= Scott T. Ford =

American chief executive

Scott T. Ford was president and chief executive officer of Alltel from 2002 to 2009.

==Life==
A graduate of the University of Arkansas, Ford worked for Merrill Lynch and Stephens Inc. In 1996 he joined Alltel as executive vice president with responsibility for Alltel's communications businesses and the corporate staff. He was named president in 1997, assumed the additional duties of chief operating officer in 1998, and was named chief executive officer in 2002. After selling Alltel to Verizon for $28 billion in 2007, Ford joined the advisory council of Rwandan President Paul Kagame.

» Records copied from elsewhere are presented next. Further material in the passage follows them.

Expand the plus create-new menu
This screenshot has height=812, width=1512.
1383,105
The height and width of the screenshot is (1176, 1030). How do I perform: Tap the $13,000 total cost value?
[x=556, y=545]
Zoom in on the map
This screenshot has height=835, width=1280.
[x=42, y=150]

Alltel was the fifth largest U.S. wireless provider. Ford was a director of the Little Rock Branch of the Federal Reserve Bank of St. Louis and on the board of directors for Tyson Foods, Inc., and the Cellular Telecommunications and Internet Association (CTIA). In 2007, he received an honorary doctorate from The King's College. In 2009, he was named to The King's College's board of trustees.

In June, 2012 Ford joined AT&T's board of directors.

Scott and his father Joe T. Ford formed Westrock Group, which maintains and operates businesses in alternative investment management and coffee, including exporting, trading, roasting, and hospitality.